Probably meant faithful until death just chose a rather passive word with the wrong connotations especially when paired with quoad which is again not giving and activie striving defiant feel.
My dictionary (Collins) says to depart yeild surrender give up or resign but can be used as to die in the sense, with the head of the family dead, they fell on hard times.
When I saw that letter with that motto I actually assumed it as fake due to the mottos suggested meaning
They did, but they also apparently wanted to stay away from the very straight-forward adverb “dum” to say “until”. So they looked up some other translations until they stumbled upon quoad, which seemed very… Latin. And it is. But mainly in the sense that it is
heavily modified by whatever cases, tenses, and moods you attach to it. For “quoad” to mean “until” like they want it to do, it has to go with the subjunctive rather than the indicative that they picked.
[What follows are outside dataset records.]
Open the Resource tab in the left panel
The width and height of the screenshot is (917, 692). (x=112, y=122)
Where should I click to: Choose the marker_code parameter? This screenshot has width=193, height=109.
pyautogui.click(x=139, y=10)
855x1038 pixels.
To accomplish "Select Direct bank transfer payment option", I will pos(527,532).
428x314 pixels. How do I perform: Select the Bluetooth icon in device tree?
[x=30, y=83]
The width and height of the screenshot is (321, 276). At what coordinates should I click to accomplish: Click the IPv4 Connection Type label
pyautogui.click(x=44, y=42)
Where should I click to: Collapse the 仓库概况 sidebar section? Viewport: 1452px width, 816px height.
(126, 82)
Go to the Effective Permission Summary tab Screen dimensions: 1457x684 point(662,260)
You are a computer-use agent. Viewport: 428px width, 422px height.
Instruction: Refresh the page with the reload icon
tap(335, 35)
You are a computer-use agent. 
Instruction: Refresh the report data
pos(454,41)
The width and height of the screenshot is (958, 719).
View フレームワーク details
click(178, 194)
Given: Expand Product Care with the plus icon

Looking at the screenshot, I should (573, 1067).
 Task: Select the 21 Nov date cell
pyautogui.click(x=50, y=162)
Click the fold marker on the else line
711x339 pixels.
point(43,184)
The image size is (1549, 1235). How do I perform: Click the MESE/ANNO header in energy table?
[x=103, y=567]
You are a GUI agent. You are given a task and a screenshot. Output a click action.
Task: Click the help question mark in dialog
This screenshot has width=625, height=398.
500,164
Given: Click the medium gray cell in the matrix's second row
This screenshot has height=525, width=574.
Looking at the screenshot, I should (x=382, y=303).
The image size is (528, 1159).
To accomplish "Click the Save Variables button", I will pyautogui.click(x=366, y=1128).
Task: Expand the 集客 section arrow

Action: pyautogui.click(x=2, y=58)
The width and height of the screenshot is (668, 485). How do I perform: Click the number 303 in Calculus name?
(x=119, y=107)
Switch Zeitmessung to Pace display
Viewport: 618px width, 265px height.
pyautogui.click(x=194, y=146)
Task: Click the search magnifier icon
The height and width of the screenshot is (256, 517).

Instead, it takes on the meaning “while” or “as long as”, for a final meaning more akin to “faithful while we are deserting” or “faithful as long as we die” or any other variation of “yeah, we'll give it a go until we inevitably don't any more for some reason” that the combination of quoad + [indicative] decedo suggests.
Maybe they should have used the stretch-goal money they collected to hire a linguist to… you know…
actually hire a linguist who'd be able to look it up and understand the terms, rather than just some rando who decided that Chinese pidgin was pretty alien'n'stuff.